In truth, I should have left it at those four screenings. I was very tired. Stupid me, though, I figured I could fit another movie in there, though by quickly looking at what was screening late at night (and had tickets available), I felt a bit starved for options. I gravitated in the end to a film called Bound in Heaven, the debut directorial feature from Huo Xin, who’s had a good career as a screenwriter in China, including co-writing Kung Fu Hustle. It also features a trio of well-known Chinese stars, Ni Ni, Zhou You, and Liao Fan, who many will know from Black Coal, Thin Ice, Ash is Purest White and The Wild Goose Lake. Huo and Liao were both on hand for the world premiere screening in the small Lightbox 4. To my amazement, joining them in the audience was Jia. I have rarely felt in the presence of such greatness. (Turns out it’s along with starring a couple of Jia collaborators, it’s also edited by Jia regular Matthieu Laclau, who was also onstage).

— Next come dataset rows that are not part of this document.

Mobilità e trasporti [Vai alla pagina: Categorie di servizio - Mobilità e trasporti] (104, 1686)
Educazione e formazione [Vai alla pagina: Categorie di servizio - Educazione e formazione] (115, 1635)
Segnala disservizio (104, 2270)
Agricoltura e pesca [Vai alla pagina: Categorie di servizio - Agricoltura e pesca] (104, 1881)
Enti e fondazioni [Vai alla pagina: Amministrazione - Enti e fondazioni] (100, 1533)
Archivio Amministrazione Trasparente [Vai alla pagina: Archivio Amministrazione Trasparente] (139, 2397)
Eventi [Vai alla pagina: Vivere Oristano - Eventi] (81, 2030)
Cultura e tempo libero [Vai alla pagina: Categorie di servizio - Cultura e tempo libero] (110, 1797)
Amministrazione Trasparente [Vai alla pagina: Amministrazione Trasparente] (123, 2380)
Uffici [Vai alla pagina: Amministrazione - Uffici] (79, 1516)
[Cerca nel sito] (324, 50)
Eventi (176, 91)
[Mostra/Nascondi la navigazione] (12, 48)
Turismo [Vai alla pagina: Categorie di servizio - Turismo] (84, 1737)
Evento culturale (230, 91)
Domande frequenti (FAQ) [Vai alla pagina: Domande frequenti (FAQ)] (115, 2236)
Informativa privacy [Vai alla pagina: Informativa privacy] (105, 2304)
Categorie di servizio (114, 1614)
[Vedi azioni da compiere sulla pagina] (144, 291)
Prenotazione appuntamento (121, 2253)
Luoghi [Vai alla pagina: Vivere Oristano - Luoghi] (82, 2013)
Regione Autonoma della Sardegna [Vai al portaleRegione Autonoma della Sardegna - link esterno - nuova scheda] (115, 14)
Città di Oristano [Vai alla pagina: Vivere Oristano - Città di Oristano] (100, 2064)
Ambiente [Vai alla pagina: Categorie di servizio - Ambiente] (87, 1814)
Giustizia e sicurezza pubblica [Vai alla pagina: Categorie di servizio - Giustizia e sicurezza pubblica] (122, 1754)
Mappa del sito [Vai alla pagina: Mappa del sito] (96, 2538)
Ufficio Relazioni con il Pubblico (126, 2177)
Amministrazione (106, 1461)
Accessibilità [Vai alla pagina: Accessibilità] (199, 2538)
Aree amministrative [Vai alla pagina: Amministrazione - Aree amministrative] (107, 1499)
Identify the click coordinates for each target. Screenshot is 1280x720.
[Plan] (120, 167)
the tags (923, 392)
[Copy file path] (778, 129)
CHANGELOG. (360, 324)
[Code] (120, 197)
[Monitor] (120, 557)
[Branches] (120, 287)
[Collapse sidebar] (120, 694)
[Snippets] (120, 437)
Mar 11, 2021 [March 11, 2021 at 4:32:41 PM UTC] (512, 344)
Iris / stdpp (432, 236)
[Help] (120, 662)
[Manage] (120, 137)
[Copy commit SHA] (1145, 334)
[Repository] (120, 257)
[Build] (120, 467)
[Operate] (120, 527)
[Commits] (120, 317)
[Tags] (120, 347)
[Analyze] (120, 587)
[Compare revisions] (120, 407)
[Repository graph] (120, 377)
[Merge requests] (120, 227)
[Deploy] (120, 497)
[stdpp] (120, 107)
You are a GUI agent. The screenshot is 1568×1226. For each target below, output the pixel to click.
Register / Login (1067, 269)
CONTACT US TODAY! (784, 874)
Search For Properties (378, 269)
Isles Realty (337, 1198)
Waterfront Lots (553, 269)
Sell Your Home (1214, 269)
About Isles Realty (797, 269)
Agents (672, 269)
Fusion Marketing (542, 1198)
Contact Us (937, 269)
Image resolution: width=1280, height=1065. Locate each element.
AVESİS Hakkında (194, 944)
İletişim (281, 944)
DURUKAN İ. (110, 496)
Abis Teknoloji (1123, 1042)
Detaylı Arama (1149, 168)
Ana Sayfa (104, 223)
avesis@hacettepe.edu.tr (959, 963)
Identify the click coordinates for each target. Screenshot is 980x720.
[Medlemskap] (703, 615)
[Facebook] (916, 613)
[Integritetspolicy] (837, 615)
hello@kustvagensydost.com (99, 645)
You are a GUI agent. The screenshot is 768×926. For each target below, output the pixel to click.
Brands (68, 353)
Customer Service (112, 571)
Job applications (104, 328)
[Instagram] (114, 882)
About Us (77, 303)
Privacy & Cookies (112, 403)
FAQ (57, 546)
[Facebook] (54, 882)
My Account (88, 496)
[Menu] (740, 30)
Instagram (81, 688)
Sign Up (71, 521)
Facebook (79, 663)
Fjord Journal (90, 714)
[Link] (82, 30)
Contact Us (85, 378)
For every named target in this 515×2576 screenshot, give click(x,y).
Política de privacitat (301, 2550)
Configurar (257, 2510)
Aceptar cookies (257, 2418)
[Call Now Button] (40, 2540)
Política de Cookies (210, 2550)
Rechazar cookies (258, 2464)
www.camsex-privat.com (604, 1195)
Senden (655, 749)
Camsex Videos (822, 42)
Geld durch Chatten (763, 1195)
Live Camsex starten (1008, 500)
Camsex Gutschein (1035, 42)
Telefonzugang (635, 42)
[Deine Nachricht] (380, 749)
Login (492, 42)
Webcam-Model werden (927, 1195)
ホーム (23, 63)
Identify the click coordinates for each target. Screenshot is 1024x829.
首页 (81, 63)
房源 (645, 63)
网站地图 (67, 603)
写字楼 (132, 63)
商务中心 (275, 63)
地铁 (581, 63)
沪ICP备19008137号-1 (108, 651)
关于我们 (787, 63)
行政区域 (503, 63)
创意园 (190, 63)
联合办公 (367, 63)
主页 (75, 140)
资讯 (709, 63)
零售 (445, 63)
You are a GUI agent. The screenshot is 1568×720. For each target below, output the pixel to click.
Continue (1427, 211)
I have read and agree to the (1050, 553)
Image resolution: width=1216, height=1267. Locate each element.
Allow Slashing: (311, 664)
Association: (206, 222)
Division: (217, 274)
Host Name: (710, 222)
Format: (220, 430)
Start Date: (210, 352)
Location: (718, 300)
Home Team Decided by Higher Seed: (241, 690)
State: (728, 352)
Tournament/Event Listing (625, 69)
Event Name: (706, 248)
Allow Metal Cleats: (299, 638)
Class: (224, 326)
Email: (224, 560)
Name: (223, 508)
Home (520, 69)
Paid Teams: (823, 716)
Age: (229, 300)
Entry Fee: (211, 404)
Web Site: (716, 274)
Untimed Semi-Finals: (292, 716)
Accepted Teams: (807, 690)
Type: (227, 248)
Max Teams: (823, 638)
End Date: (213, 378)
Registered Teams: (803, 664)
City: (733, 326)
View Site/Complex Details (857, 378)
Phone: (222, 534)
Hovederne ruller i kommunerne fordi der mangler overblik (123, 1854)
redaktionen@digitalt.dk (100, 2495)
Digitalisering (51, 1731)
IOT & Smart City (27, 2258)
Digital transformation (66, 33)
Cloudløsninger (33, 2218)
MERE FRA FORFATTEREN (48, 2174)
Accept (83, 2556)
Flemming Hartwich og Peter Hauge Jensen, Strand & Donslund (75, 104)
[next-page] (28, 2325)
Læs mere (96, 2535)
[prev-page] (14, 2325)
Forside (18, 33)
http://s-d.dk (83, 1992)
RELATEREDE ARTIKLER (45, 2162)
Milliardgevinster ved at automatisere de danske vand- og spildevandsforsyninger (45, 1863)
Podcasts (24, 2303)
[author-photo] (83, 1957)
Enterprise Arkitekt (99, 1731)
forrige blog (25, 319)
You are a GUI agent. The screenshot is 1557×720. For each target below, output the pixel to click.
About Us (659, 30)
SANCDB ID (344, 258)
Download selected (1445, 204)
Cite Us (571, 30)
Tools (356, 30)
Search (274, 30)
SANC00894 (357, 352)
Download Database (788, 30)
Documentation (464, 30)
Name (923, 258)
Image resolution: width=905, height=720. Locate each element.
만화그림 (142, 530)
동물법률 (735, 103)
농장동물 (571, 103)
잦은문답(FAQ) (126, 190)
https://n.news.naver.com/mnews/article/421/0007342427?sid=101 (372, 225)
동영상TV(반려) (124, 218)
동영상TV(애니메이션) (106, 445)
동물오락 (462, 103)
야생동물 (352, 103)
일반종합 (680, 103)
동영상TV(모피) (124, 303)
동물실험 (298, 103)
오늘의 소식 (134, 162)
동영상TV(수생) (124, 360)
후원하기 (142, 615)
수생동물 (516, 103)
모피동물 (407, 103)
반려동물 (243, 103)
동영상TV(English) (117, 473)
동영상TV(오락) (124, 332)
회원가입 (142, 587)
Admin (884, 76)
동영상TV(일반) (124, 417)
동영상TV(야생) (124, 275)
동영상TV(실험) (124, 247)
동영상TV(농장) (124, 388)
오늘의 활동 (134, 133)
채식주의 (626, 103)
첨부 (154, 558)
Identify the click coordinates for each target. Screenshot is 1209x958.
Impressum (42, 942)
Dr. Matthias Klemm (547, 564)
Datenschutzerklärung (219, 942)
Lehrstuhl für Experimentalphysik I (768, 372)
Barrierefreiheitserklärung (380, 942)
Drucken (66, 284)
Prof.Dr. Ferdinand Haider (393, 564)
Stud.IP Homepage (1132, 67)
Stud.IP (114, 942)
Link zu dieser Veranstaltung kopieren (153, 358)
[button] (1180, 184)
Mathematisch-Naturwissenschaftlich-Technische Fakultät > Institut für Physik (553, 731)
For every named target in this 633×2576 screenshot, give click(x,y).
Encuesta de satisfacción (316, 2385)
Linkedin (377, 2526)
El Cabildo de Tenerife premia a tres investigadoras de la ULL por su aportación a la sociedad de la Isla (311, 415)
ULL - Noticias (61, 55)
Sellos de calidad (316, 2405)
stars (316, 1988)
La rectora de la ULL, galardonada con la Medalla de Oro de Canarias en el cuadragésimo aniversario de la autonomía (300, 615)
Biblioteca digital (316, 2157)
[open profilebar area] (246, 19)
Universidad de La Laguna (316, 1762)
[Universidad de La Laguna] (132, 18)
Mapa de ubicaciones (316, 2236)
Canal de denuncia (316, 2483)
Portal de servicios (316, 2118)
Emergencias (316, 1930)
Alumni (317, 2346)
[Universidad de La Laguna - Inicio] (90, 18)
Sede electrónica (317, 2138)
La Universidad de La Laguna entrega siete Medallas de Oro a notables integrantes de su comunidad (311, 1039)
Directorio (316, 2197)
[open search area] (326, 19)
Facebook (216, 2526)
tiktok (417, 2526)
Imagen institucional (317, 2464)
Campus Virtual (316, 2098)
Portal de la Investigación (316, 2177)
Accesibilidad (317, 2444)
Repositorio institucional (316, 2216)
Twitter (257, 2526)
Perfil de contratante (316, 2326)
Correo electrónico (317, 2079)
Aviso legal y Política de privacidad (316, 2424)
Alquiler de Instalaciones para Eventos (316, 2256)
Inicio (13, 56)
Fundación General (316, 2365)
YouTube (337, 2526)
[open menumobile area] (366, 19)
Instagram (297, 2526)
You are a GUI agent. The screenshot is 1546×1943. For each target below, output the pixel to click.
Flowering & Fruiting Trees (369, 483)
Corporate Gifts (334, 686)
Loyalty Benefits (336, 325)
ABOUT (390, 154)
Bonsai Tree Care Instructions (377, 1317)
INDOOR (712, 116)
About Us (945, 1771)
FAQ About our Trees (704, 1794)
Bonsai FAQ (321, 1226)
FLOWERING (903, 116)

Then we get to the film itself, the first film I’d call a discovery this festival. It is the story of a woman in an abusive relationship, who meets and falls for a man she later learns has terminal cancer. It’s like something out of a Jon Green novel, and in the Q&A afterward, Hou implied she felt the same way about the novel on which this was based, though she also found a spark in that story for something more resonant. Its big, broad, emotional strokes are tempered by a very adult (and very hot) romance between two severely broken individuals, heightened by filmmaking bursting with feeling, with longing, with excitement, with sadness. A Faye Wong concert tour becomes a focal point for the two lovers, and the film features refereces to Wong Kar-wai, including one shot right out of Fallen Angels. Like Wong, Hou finds a way to make the melodrama of life into something outright painterly onscreen. Digitally shot, and grainless, the film finds texture instead in its colours, which are not quite like anything I’ve ever seen before. Bright, but pastel, the blues and greens and yellows in particular took my breath away at various moments throughout. Combined with an equisite use of wide screen and wide lenses, it’s clear that Hou and her collaborators are working with a real eye. A shot toward the end, with two people standing some distance apart, on different planes, at different levels, basically broke me. And then the movie saw fit to repair me with another kind of shot I’ve never seen before, and which can only be seen to be believed: drone footage literally zooming through fireworks in the sky. I was buzzing.